Multiplying block matrices

In doing exercise 1.6.10 in Linear Algebra and Its Applications I was reminded of the general issue of multiplying block matrices, including diagonal block matrices. This also came up in exercise 1.4.24 as well, which I answered without necessarily fully understanding the problem. I therefore wanted to go back and try to prove various claims about block matrices, starting with the following:

Let A and B be an m by p matrix and a p by n matrix respectively.

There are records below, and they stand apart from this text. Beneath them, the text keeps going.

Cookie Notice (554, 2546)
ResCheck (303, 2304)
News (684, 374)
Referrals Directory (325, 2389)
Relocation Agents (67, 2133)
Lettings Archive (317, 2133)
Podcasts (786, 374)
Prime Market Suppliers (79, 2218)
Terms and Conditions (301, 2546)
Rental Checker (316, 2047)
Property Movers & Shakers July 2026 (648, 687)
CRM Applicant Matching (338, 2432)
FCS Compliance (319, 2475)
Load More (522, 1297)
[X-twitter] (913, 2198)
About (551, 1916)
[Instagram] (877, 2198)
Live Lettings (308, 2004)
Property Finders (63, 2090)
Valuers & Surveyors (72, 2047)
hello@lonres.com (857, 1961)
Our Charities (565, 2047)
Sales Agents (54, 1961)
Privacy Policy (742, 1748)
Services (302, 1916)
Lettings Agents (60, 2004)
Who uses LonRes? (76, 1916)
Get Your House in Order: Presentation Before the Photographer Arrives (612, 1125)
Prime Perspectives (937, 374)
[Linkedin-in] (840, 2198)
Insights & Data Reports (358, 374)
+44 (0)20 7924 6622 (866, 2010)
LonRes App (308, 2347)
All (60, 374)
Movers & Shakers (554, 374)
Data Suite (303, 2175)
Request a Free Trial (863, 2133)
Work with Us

Suppose we partition A into submatrices with q row partitions and s column partitions:

A = \begin{bmatrix} A_{11}&A_{12}&\cdots&A_{1s} \\ A_{21}&A_{22}&\cdots&A_{2s} \\ \vdots&\vdots&\ddots&\vdots \\ A_{q1}&A_{q2}&\cdots&A_{qs} \end{bmatrix}

and we partition B into submatrices with s row partitions and r column partitions:

B = \begin{bmatrix} B_{11}&B_{12}&\cdots&B_{1r} \\ B_{21}&B_{22}&\cdots&B_{2r} \\ \vdots&\vdots&\ddots&\vdots \\ B_{s1}&B_{s2}&\cdots&B_{sr} \end{bmatrix}

Show that the m by n matrix product C = AB can be described as a block matrix with q row partitions and r column partitions

C = \begin{bmatrix} C_{11}&C_{12}&\cdots&C_{1r} \\ C_{21}&C_{22}&\cdots&C_{2r} \\ \vdots&\vdots&\ddots&\vdots \\ C_{q1}&C_{q2}&\cdots&C_{qr} \end{bmatrix}

with submatrices computed as follows:

C_{\alpha \beta} = \sum_{\gamma = 1}^{s} A_{\alpha \gamma} B_{\gamma \beta}

Proof: (Note that I’m sure a better proof of this exists, not to mention better notation. However this is the best I can come up with.)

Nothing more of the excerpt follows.